## TASK ITEM
Starting from the first line below, count the lines carrying the string "insonorisant" and answer with the count by itself.

=== Begin Enclosure ===

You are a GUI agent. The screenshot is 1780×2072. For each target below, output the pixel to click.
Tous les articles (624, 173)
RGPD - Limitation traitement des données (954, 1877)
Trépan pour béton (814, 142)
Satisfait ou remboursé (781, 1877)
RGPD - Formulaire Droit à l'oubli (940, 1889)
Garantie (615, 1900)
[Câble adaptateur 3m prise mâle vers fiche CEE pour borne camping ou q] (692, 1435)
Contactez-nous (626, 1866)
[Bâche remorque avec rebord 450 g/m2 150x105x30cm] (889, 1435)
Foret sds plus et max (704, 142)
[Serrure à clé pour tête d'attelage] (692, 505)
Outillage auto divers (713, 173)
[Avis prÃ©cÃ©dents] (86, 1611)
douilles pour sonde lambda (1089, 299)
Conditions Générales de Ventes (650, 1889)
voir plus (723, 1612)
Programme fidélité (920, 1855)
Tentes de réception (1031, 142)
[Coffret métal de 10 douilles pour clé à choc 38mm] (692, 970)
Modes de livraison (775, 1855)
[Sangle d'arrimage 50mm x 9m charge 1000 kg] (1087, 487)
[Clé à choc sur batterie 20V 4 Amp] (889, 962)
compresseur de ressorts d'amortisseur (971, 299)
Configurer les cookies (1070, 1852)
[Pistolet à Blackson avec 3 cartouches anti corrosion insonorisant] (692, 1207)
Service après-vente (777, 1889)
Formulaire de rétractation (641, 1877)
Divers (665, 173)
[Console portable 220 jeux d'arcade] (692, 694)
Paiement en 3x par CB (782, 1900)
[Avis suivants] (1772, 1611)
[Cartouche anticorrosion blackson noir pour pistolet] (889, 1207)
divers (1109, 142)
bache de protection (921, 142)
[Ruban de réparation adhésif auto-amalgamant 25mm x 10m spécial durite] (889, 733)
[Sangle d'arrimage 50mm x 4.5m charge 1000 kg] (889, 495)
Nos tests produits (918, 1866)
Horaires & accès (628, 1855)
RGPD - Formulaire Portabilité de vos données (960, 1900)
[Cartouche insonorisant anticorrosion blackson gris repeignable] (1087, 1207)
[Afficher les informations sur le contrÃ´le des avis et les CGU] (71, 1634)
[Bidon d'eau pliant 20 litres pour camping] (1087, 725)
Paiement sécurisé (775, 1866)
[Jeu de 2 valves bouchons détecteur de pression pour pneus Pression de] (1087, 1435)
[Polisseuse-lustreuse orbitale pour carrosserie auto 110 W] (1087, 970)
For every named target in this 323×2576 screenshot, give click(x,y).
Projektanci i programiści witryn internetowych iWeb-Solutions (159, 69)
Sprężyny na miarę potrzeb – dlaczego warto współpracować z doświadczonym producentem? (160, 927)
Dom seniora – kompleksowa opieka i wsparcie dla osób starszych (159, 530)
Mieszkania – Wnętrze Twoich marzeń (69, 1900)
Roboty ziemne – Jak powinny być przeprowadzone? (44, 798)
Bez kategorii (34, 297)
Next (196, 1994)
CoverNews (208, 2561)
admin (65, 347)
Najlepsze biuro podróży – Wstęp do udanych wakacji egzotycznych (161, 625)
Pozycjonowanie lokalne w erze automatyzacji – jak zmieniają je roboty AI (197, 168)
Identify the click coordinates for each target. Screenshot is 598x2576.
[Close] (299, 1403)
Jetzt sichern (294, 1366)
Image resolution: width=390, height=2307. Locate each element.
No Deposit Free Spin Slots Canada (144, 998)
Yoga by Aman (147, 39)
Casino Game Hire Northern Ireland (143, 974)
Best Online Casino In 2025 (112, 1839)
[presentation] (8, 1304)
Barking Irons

=== End Enclosure ===

## SOLUTION TO THE PROBLEM
2